:: SHORT EXERCISE ::
Quote the material word for word, starting at its beginning and ending at the line that contains "pos(528,21)". Leave the pictures out of your answer.

======== DATA

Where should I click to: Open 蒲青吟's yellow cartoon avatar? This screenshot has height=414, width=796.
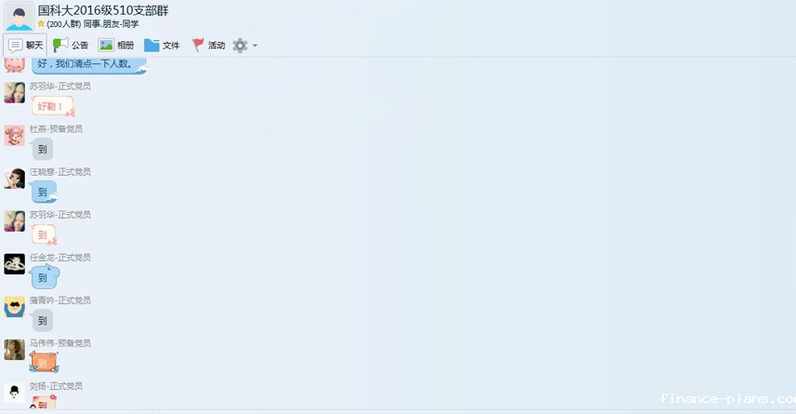click(x=14, y=307)
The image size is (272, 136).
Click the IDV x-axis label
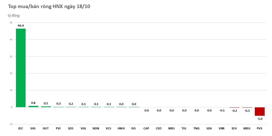(234, 129)
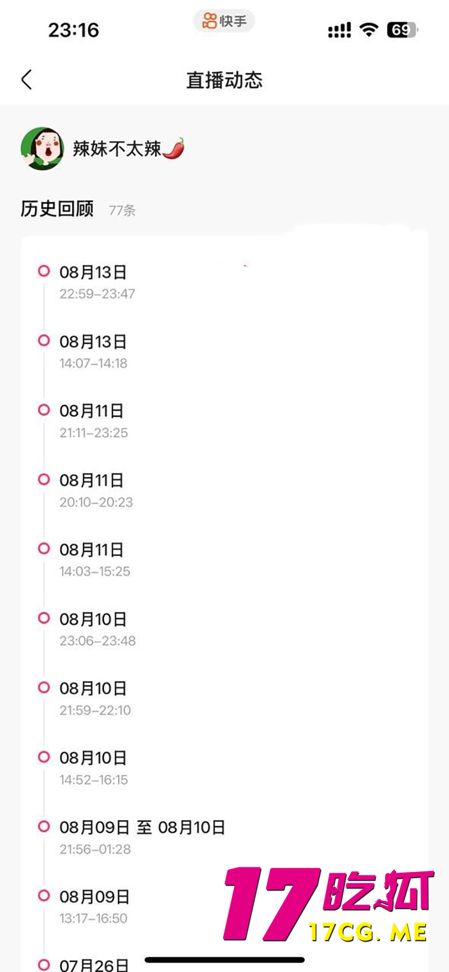Viewport: 449px width, 972px height.
Task: Tap the 77条 record count label
Action: [122, 210]

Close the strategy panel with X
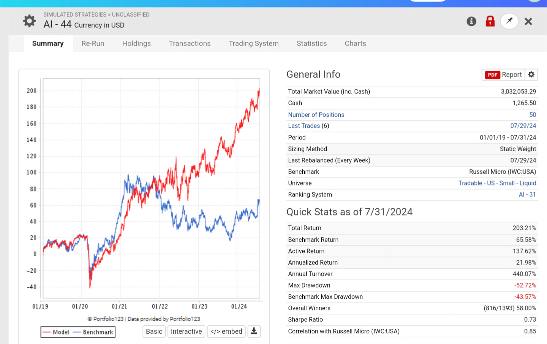pos(528,21)

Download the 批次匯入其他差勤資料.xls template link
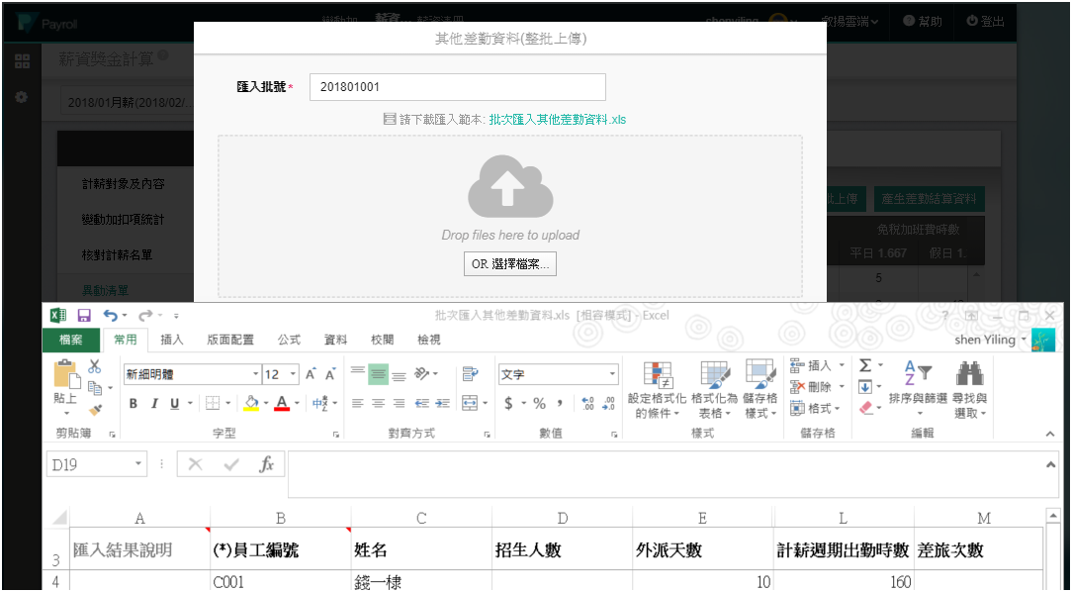557,119
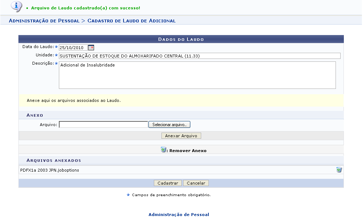Click the required star next to Data do Laudo
363x220 pixels.
56,47
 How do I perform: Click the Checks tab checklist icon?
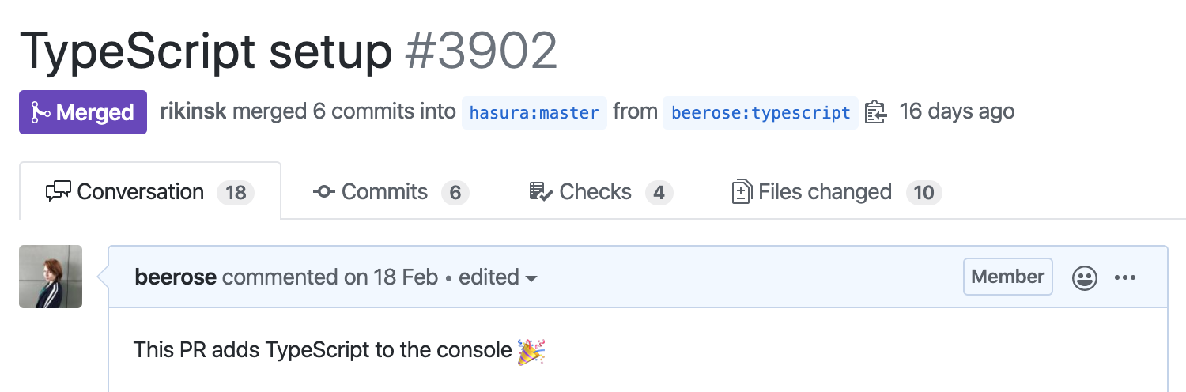click(541, 192)
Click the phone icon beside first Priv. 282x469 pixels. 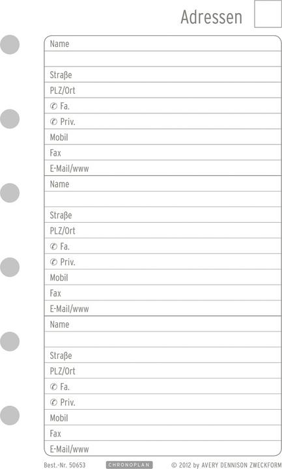click(53, 122)
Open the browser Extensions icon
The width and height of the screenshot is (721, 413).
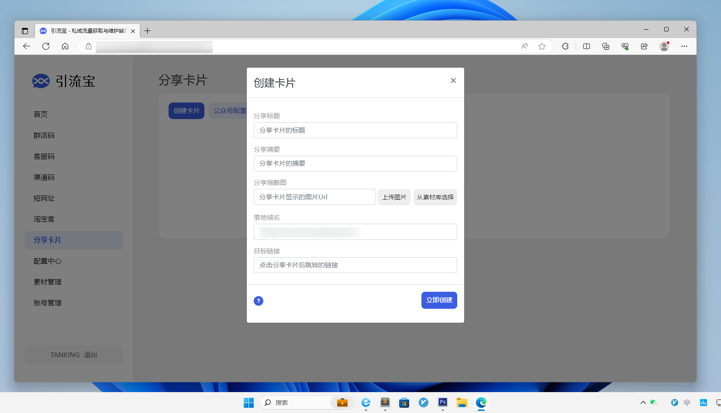point(565,46)
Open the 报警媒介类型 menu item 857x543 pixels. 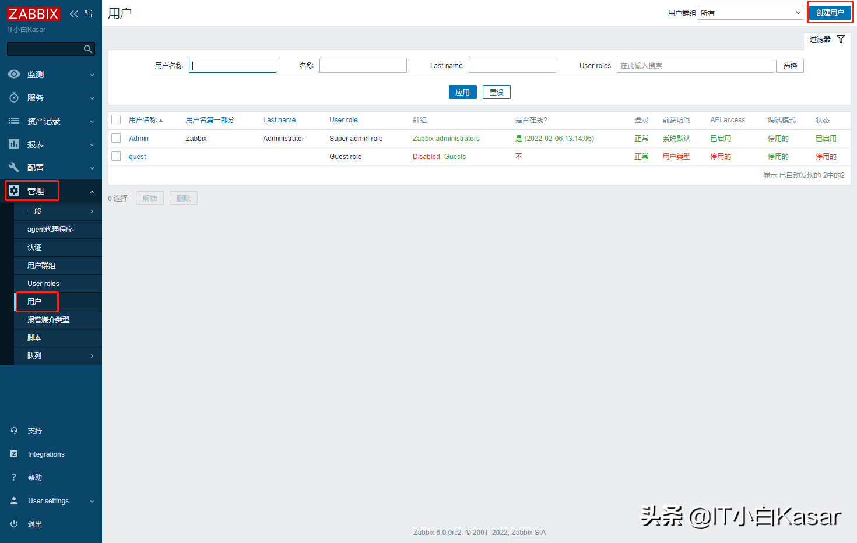point(48,320)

================

:: CORRECT OUTPUT ::
Where should I click to: Open 蒲青吟's yellow cartoon avatar? This screenshot has height=414, width=796.
click(x=14, y=307)
The image size is (272, 136).
Click the IDV x-axis label
(234, 129)
Viewport: 449px width, 972px height.
Task: Tap the 77条 record count label
Action: [122, 210]

Close the strategy panel with X
pos(528,21)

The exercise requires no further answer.